Records drawn from a dataset
*** Begin section ***
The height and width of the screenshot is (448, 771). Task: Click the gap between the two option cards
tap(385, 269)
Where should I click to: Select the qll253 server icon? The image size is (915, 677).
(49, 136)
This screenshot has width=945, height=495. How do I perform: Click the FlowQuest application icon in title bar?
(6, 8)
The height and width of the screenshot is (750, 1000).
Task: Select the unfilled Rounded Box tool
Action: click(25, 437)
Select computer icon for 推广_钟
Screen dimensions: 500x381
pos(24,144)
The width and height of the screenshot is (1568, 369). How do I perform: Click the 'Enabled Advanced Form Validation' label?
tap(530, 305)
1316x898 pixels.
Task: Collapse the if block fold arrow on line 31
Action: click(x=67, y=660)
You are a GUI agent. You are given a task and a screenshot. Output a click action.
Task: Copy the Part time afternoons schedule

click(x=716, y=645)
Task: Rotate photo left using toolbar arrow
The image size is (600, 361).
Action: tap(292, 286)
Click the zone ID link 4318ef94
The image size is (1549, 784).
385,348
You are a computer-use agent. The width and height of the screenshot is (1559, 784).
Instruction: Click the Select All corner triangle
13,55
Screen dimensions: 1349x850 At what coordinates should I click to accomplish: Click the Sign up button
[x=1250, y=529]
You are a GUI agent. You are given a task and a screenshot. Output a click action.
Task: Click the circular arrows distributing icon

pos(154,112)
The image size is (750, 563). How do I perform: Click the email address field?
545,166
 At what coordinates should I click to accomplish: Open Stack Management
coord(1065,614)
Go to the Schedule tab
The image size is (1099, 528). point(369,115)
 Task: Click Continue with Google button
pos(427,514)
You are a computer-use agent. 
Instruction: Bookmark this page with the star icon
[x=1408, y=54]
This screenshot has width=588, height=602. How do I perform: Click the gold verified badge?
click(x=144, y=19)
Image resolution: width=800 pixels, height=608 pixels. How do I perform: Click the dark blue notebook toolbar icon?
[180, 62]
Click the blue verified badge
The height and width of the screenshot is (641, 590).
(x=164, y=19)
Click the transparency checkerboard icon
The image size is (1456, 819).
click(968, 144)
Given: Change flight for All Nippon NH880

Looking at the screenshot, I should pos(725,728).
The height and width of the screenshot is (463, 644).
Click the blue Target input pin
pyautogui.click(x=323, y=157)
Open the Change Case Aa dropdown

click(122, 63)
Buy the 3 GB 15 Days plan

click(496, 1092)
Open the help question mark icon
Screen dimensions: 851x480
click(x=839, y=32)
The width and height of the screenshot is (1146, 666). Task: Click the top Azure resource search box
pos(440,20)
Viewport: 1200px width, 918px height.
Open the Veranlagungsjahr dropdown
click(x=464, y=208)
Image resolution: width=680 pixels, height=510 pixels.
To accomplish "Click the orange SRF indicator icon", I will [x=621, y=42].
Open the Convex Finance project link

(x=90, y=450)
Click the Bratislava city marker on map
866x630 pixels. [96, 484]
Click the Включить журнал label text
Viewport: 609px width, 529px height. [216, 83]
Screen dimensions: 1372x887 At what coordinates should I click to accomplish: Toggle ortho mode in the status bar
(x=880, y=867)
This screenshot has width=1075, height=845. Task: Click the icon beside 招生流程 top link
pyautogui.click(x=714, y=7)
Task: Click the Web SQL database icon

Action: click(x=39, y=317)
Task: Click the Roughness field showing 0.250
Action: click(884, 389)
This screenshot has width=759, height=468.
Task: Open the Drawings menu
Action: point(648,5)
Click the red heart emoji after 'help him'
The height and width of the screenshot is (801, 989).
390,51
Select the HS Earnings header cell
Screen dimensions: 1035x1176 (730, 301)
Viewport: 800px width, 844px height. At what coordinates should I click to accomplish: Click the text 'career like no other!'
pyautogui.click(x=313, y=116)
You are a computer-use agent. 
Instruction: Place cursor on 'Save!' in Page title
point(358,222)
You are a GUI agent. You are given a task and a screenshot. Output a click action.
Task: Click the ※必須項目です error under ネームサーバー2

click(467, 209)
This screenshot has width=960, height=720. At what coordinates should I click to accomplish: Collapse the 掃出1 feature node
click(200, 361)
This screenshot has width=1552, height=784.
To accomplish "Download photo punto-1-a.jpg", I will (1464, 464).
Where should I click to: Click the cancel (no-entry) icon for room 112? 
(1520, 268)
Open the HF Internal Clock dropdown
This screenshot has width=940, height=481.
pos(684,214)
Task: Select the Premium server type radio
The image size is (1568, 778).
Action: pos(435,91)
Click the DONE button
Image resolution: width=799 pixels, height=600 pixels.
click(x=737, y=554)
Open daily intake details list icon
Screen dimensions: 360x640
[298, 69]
*** End section ***
Look above for the line containing "The image size is (750, 563).". Output from there through the line containing "Click the blue verified badge", exactly and inclusively.

◆ Solution for this problem:
The image size is (750, 563). How do I perform: Click the email address field?
545,166
 At what coordinates should I click to accomplish: Open Stack Management
coord(1065,614)
Go to the Schedule tab
The image size is (1099, 528). point(369,115)
 Task: Click Continue with Google button
pos(427,514)
You are a computer-use agent. 
Instruction: Bookmark this page with the star icon
[x=1408, y=54]
This screenshot has width=588, height=602. How do I perform: Click the gold verified badge?
click(x=144, y=19)
Image resolution: width=800 pixels, height=608 pixels. How do I perform: Click the dark blue notebook toolbar icon?
[180, 62]
Click the blue verified badge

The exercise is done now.